Once the data has been read, return all of it precisely as written.

══ DATA ══

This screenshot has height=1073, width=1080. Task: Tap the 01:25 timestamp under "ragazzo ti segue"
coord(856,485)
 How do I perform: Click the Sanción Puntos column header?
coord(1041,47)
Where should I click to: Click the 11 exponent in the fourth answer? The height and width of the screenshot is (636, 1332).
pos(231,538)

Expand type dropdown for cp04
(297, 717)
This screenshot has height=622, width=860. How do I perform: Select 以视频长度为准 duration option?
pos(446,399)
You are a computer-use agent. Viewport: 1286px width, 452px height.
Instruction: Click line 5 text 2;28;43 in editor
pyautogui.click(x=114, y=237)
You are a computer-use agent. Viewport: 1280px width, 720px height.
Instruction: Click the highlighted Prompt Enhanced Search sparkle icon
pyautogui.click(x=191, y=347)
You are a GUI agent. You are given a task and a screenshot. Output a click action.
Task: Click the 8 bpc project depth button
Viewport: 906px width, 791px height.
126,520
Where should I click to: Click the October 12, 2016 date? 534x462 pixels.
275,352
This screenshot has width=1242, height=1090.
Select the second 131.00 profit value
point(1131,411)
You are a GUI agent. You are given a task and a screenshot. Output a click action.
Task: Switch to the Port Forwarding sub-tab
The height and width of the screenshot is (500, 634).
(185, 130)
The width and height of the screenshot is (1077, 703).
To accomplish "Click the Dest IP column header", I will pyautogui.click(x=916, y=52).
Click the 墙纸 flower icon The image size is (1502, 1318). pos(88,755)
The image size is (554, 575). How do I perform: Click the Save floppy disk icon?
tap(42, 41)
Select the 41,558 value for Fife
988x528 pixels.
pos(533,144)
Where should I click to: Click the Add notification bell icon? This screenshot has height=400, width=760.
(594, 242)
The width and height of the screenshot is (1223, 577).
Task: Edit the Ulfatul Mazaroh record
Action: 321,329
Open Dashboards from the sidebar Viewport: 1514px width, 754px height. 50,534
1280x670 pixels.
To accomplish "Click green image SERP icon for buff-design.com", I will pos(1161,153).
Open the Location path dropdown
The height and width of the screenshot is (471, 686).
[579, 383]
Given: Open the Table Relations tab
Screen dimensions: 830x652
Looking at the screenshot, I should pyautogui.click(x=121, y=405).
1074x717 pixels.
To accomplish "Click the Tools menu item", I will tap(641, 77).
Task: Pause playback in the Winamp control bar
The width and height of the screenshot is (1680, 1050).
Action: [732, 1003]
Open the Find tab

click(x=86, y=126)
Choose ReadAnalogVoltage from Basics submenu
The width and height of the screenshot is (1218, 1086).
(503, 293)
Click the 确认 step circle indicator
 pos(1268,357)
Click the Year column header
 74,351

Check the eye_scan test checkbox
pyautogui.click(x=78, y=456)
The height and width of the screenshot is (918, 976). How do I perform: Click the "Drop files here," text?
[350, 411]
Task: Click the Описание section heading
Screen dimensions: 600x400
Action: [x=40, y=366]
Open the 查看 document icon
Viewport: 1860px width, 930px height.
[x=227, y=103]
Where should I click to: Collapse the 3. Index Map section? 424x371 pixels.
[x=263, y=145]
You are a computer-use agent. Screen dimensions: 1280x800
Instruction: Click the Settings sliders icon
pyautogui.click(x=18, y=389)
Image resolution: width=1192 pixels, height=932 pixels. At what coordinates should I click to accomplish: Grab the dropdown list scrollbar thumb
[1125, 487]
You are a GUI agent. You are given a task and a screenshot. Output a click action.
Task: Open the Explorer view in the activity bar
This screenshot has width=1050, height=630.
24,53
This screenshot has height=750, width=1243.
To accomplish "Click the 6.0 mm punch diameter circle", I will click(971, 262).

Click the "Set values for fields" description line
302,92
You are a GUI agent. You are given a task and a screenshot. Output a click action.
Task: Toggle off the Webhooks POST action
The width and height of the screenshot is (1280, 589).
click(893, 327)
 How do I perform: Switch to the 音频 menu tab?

═══

:: WRITTEN ANSWER ::
This screenshot has height=1073, width=1080. Task: Tap the 01:25 timestamp under "ragazzo ti segue"
coord(856,485)
 How do I perform: Click the Sanción Puntos column header?
coord(1041,47)
Where should I click to: Click the 11 exponent in the fourth answer? The height and width of the screenshot is (636, 1332).
pos(231,538)

Expand type dropdown for cp04
(297, 717)
This screenshot has height=622, width=860. How do I perform: Select 以视频长度为准 duration option?
pos(446,399)
You are a computer-use agent. Viewport: 1286px width, 452px height.
Instruction: Click line 5 text 2;28;43 in editor
pyautogui.click(x=114, y=237)
You are a computer-use agent. Viewport: 1280px width, 720px height.
Instruction: Click the highlighted Prompt Enhanced Search sparkle icon
pyautogui.click(x=191, y=347)
You are a GUI agent. You are given a task and a screenshot. Output a click action.
Task: Click the 8 bpc project depth button
Viewport: 906px width, 791px height.
126,520
Where should I click to: Click the October 12, 2016 date? 534x462 pixels.
275,352
This screenshot has width=1242, height=1090.
Select the second 131.00 profit value
point(1131,411)
You are a GUI agent. You are given a task and a screenshot. Output a click action.
Task: Switch to the Port Forwarding sub-tab
The height and width of the screenshot is (500, 634).
(185, 130)
The width and height of the screenshot is (1077, 703).
To accomplish "Click the Dest IP column header", I will pyautogui.click(x=916, y=52).
Click the 墙纸 flower icon The image size is (1502, 1318). pos(88,755)
The image size is (554, 575). How do I perform: Click the Save floppy disk icon?
tap(42, 41)
Select the 41,558 value for Fife
988x528 pixels.
pos(533,144)
Where should I click to: Click the Add notification bell icon? This screenshot has height=400, width=760.
(594, 242)
The width and height of the screenshot is (1223, 577).
Task: Edit the Ulfatul Mazaroh record
Action: 321,329
Open Dashboards from the sidebar Viewport: 1514px width, 754px height. 50,534
1280x670 pixels.
To accomplish "Click green image SERP icon for buff-design.com", I will pos(1161,153).
Open the Location path dropdown
The height and width of the screenshot is (471, 686).
[579, 383]
Given: Open the Table Relations tab
Screen dimensions: 830x652
Looking at the screenshot, I should pyautogui.click(x=121, y=405).
1074x717 pixels.
To accomplish "Click the Tools menu item", I will tap(641, 77).
Task: Pause playback in the Winamp control bar
The width and height of the screenshot is (1680, 1050).
Action: [732, 1003]
Open the Find tab

click(x=86, y=126)
Choose ReadAnalogVoltage from Basics submenu
The width and height of the screenshot is (1218, 1086).
(503, 293)
Click the 确认 step circle indicator
 pos(1268,357)
Click the Year column header
 74,351

Check the eye_scan test checkbox
pyautogui.click(x=78, y=456)
The height and width of the screenshot is (918, 976). How do I perform: Click the "Drop files here," text?
[350, 411]
Task: Click the Описание section heading
Screen dimensions: 600x400
Action: [x=40, y=366]
Open the 查看 document icon
Viewport: 1860px width, 930px height.
[x=227, y=103]
Where should I click to: Collapse the 3. Index Map section? 424x371 pixels.
[x=263, y=145]
You are a computer-use agent. Screen dimensions: 1280x800
Instruction: Click the Settings sliders icon
pyautogui.click(x=18, y=389)
Image resolution: width=1192 pixels, height=932 pixels. At what coordinates should I click to accomplish: Grab the dropdown list scrollbar thumb
[1125, 487]
You are a GUI agent. You are given a task and a screenshot. Output a click action.
Task: Open the Explorer view in the activity bar
This screenshot has width=1050, height=630.
24,53
This screenshot has height=750, width=1243.
To accomplish "Click the 6.0 mm punch diameter circle", I will click(971, 262).

Click the "Set values for fields" description line
302,92
You are a GUI agent. You are given a task and a screenshot. Output a click action.
Task: Toggle off the Webhooks POST action
The width and height of the screenshot is (1280, 589).
click(893, 327)
 How do I perform: Switch to the 音频 menu tab?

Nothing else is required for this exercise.